* _PROVIDED INFORMATION_:
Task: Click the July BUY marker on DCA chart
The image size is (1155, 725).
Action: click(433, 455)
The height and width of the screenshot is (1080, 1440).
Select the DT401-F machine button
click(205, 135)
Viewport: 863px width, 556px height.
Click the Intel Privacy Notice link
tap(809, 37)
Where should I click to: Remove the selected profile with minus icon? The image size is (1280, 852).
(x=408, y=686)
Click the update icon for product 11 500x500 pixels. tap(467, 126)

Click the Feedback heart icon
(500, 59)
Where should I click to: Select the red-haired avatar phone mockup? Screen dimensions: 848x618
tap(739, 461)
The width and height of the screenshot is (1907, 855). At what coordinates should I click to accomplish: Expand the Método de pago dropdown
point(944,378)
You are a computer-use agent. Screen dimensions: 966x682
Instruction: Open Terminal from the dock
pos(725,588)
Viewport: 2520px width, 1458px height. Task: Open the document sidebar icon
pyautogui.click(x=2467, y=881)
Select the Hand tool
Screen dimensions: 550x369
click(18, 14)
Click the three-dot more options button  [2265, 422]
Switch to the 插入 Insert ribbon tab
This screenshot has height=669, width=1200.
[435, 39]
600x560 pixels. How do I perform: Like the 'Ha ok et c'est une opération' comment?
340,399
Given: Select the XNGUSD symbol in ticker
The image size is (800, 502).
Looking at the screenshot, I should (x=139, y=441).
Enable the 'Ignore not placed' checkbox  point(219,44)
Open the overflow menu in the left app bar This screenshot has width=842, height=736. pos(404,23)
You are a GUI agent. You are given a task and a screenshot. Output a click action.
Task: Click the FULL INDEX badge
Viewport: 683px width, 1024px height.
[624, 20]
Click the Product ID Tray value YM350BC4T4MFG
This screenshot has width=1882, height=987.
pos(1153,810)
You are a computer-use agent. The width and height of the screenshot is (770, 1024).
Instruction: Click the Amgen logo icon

* _WORK INSTRUCTION_: Using the records above, find and show each line with the string "computer".

* _RESPONSE FOR THIS EXERCISE_:
You are a computer-use agent. Screen dimensions: 966x682
You are a computer-use agent. The width and height of the screenshot is (770, 1024).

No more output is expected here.